John Walker wrote an amazing book, The Hacker’s Diet. Supported by his deep analysis of why fat people are fat, he’s come up with a way for us to control that urge to overeat. The concepts in The Hacker’s Diet are important to me and my struggle to control obesity. And I’d like to focus on it this week.
The Eat Watch
Walker says that regular people — people who don’t struggle with their weigh — just naturally eat only when they are hungry and (equally naturally) feel full when they’ve eaten enough. And, feeling full, stop eating.
He calls that process The Eat Watch and says that for some of us, our Eat Watch is broken. We eat whether we’re hungry or not. And we don’t necessarily recognize that we’re full. So we don’t know when to stop eating.
He says:
Notwithstanding our complexity, and regardless of our aspirations, at the most fundamental biological level we’re not all that different from a rubber bag. Every day we take in some food and water, burn some amount of energy to sustain us, and dispose of the waste that’s produced in the process. If we take in more than we burn and dispose of, the rubber bag expands: we get fat. If we burn and dispose of more than we take in, the rubber bag contracts: we lose weight.
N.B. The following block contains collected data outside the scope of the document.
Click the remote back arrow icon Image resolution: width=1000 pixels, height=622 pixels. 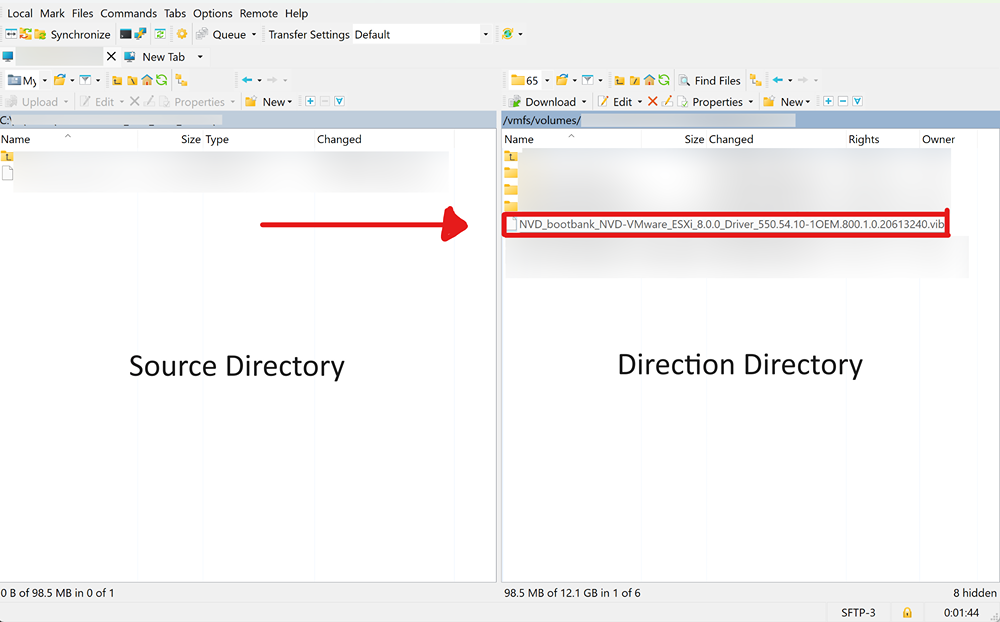778,80
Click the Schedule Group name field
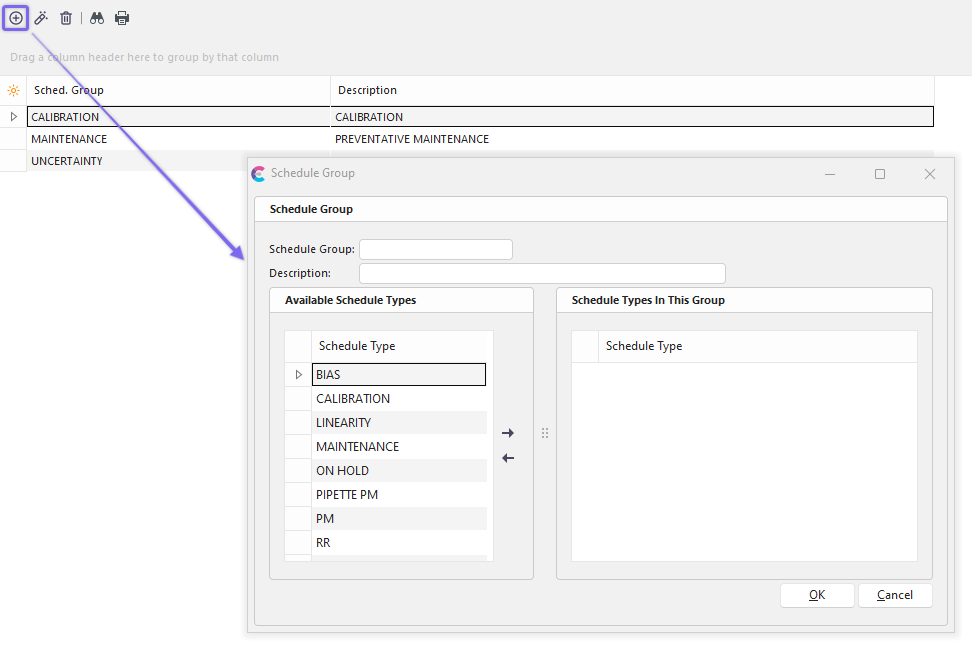This screenshot has width=972, height=649. [435, 249]

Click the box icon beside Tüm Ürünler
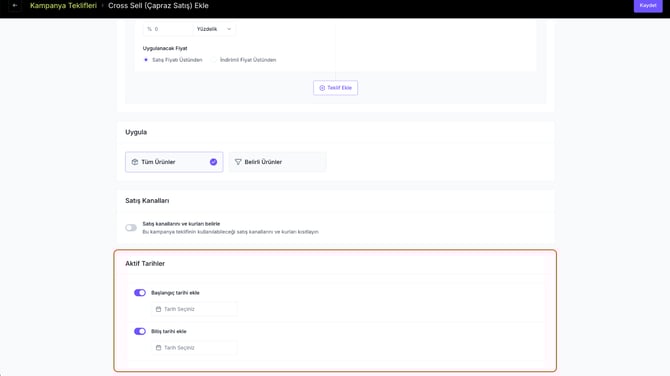pyautogui.click(x=135, y=162)
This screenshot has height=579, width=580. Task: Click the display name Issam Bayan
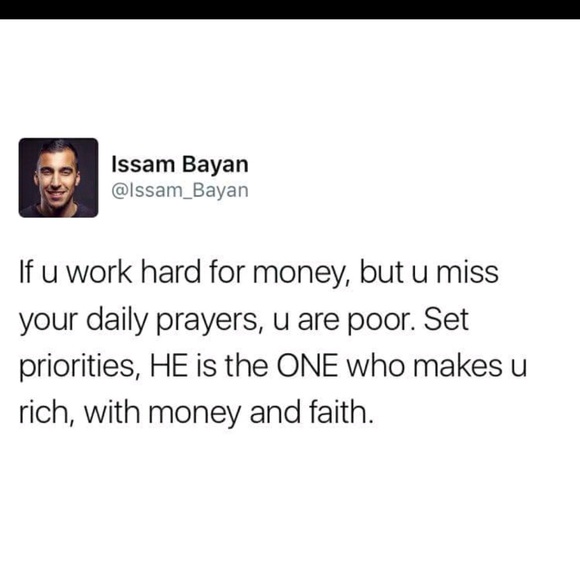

From an engineering standpoint this is a simple system. We have virtually no control of what comes out; that’s just the waste products of the factory. We have little effective control over what we burn: in theory our bodies are at our command but the constraints of modern life sorely limit the extent we can exercise.
Consequently, the only real control we have is over what goes in: what, when, and how much we eat. Weight control can be reduced to a very simple matter of arithmetic. Total the number of calories in the food you eat per day, averaged over a period of time. Take the number of calories you burn per day, roughly the same for everybody of your sex, height, build, and level of activity. Subtracting the calories burned from the calories eaten gives excess calories per day. This number times thirty is excess calories per month. A pound of fat is equivalent to about 3500 calories. If you eat 3500 calories more in a month than you burn, you’ll gain a pound that month. If you burn 3500 calories more than you eat, you’ll lose a pound. All the weight you gain or lose is the consequence of these simple numbers.
Tomorrow — Eating on the Right Side of the Chart….













2 Comments
Seems so simple when you put it that way, doesn’t it?
Dogs don’t have anything like an “off” switch, I’ve noticed. If there’s food, they’ll keep eating until it’s gone.
And I can relate to the “no time for exercise” comment.
Hi FARf,
I think if he thought it was simple, he wouldn’t have written a 150 page book! I think one of the reasons he’s spent so much time on this project (he just translated his tools to an online version)
If I’m not in too much of a daze from all the Novocaine, I’ll post part 2 tomorrow.
But getting 3 crowns seems to have knocked me out. I’m pretty pooped.
I really think exercise has to be snuck in for a lot of us. Pacing is a good way to work up an extra walk.